In a recently submitted article on the ArXiV* server, researchers spotlight the crucial yet often overlooked aspect of aligning Artificial Intelligence (AI) outputs with human expectations in decision support systems. This challenge has spurred the development of Explainable AI (XAI), which advocates for a more human-centered perspective in AI development.
*Important notice: arXiv publishes preliminary scientific reports that are not peer-reviewed and, therefore, should not be regarded as definitive, used to guide development decisions, or treated as established information in the field of artificial intelligence research.
The article emphasizes the importance of determining not only what information AI should provide but also how to present it to users. To address the lack of standardized terminology for human-AI interactions in decision support, the researchers conducted a systematic review, resulting in a taxonomy of interaction patterns. The findings indicate that current interactions tend to be simplistic, emphasizing the importance of fostering more interactive functionality in AI systems.
XAI and Decision-Making Interactivity
The growing field of XAI aims to enhance AI systems by not only providing recommendations but also justifications for user decisions. While AI advancements have opened new possibilities for supporting human decision-making, there is a need to understand how and when to communicate information effectively. Interactivity between humans and AI is a pivotal component, and it's essential to deliberate the type and sequence of most beneficial interactions. Empirical studies have shown that interactions with AI systems are often limited to simple menu selections, such as clicking buttons.
Scope and Search Criteria
This survey primarily focuses on human-AI interaction paradigms in explicit decision-making tasks, differentiating from proxy tasks where users simulate AI outputs. The study covers works conducted between 2013 and June 2023, searching in five major databases: Association for Computing Machinery (ACM), Institute of Electrical and Electronics Engineers (IEEE) Explore, Compendex, Scopus, and PubMed.
The researchers constructed the search terms to encompass AI systems, human-AI interaction, decision-making tasks, and interaction design to pinpoint articles that evaluated interactions during decision-making tasks. Inclusion criteria include complete decision-making processes, implementation of user interfaces, various modes of interaction, and empirical user studies. Exclusions comprise studies involving robotics and gaming and non-peer-reviewed or review papers.
Evaluation Methods in AI-Assisted Decision-Making
Researchers analyzed various evaluation methods and measures across different domains in the study of AI-assisted decision-making. The goal of these methods was to assess the effectiveness and user experience of AI support during decision-making tasks. These researchers commonly employed both objective and subjective measures to evaluate the interaction between humans and AI systems comprehensively.
Objective measures in these evaluations included several essential constructs. Efficacy, for example, focuses on the actual performance of the human and AI working together, with metrics such as decision accuracy, error rates, and other performance-related indicators. Trust and Reliance were also assessed objectively, often through measurements like agreement with AI advice, compliance frequency, over-reliance on AI recommendations, and the weighting of AI advice in AI-follow assistance and delegation scenarios.
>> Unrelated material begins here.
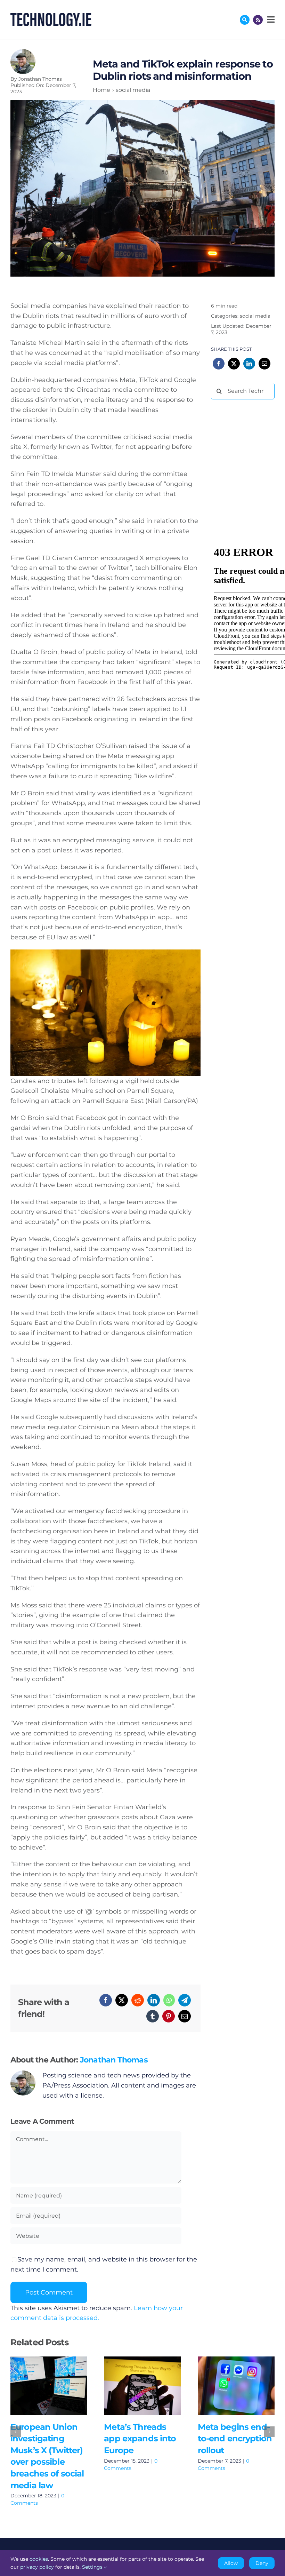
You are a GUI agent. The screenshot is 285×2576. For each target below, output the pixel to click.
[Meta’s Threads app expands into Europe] (142, 2386)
Efficiency was another fundamental construct measured objectively, typically involving decision time, total task completion time, and exploration of various task functionalities. Additionally, researchers occasionally assessed users' objective understanding of AI systems, examining how well users comprehended AI behavior and reasoning. Researchers used subjective measures to capture users' perceptions and experiences during AI-assisted decision-making. These included a range of constructs:
Efficacy: Researchers also evaluated users' understanding of AI systems, examining how well users comprehended AI behavior and reasoning and occasionally assessed this objectively.
Trust and Reliance: Researchers often assess subjective trust and Reliance on AI by employing standardized questionnaires encompassing various dimensions, including competence, reliability, trustworthiness, intention to comply, credibility, and uncertainty.
Usability: Researchers evaluated system usability subjectively, considering factors like usefulness, acceptance, satisfaction, potential implementation, and system complexity.
Decision Satisfaction: Researchers used subjective measures to encompass evaluations of decision satisfaction and assessments of mental demand, cognitive load, task difficulty, frustration, and workload.
Understanding: Assessing users' subjective comprehension and understanding of AI systems, especially in cases where explainability components were involved.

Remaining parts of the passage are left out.